Il nostro intervento

In Ucraina WeWorld ha messo in campo una serie di azioni per fronteggiare l’emergenza e dare supporto al popolo ucraino per superare il trauma che sta vivendo. In particolare, a Leopoli garantiamo a bambini e bambine nei centri di transito percorsi di supporto psicologico e psicosociale. Per le famiglie più vulnerabili, inoltre, WeWorld e i partner locali hanno attivato delle azioni di cash assistance così da avere immediata capacità economica per accedere ai beni di prima necessità o uscire dal Paese se necessario. Garantiamo anche orientamento legale per i profughi e sostegno psicologico e formazione d’emergenza ai volontari che lavorano sul campo incessantemente, senza avere quasi alcun supporto. 
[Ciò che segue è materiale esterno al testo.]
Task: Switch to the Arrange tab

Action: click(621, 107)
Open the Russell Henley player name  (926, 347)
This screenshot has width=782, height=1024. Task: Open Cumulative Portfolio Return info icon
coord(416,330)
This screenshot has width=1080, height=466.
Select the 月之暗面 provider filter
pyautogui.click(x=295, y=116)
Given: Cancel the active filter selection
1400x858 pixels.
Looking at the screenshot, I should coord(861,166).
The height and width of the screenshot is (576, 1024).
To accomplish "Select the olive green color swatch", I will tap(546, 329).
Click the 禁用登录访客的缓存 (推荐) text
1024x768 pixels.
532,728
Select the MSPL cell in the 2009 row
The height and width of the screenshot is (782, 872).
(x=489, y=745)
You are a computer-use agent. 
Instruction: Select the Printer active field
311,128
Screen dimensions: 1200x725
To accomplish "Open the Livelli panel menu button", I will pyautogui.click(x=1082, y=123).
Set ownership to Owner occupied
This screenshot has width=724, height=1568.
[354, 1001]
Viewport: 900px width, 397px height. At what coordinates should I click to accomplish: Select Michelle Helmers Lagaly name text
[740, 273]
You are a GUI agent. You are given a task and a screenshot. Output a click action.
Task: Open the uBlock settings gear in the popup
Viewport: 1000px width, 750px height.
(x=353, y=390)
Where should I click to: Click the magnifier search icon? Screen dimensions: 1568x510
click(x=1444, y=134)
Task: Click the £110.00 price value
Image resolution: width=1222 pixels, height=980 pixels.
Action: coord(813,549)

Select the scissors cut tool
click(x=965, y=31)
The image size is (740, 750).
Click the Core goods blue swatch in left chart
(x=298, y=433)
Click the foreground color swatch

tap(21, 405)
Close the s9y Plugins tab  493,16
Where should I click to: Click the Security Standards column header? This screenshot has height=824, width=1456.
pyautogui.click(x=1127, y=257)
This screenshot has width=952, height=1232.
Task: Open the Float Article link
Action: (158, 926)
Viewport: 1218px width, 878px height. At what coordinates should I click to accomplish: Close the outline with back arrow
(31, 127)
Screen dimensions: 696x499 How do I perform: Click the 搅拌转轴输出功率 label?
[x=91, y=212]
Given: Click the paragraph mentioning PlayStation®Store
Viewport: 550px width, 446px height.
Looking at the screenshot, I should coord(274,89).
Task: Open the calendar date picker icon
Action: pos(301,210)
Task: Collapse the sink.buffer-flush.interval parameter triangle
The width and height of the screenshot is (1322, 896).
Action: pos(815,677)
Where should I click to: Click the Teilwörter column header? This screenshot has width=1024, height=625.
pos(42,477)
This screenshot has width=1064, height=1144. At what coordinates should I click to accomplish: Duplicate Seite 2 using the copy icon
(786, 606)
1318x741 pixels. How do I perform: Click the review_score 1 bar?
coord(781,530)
WeWorld sta rispondendo alla crisi ucraina anche in Italia mettendosi a disposizione delle donne in fuga insieme ai loro bambini che potranno trovare un luogo sicuro negli Spazi Donna WeWorld di Milano e Bologna. Qui, grazie al servizio di mediazione linguistica e culturale, le donne ucraine potranno seguire corsi di italiano, ricevere supporto psicologico e seguire corsi di orientamento al lavoro per ritrovare la propria autonomia sociale ed economica. Mentre le mamme saranno impegnate, i più piccoli saranno accolti nell’area Child Care pensata per permettere a bambini e bambine di giocare in una dimensione protetta.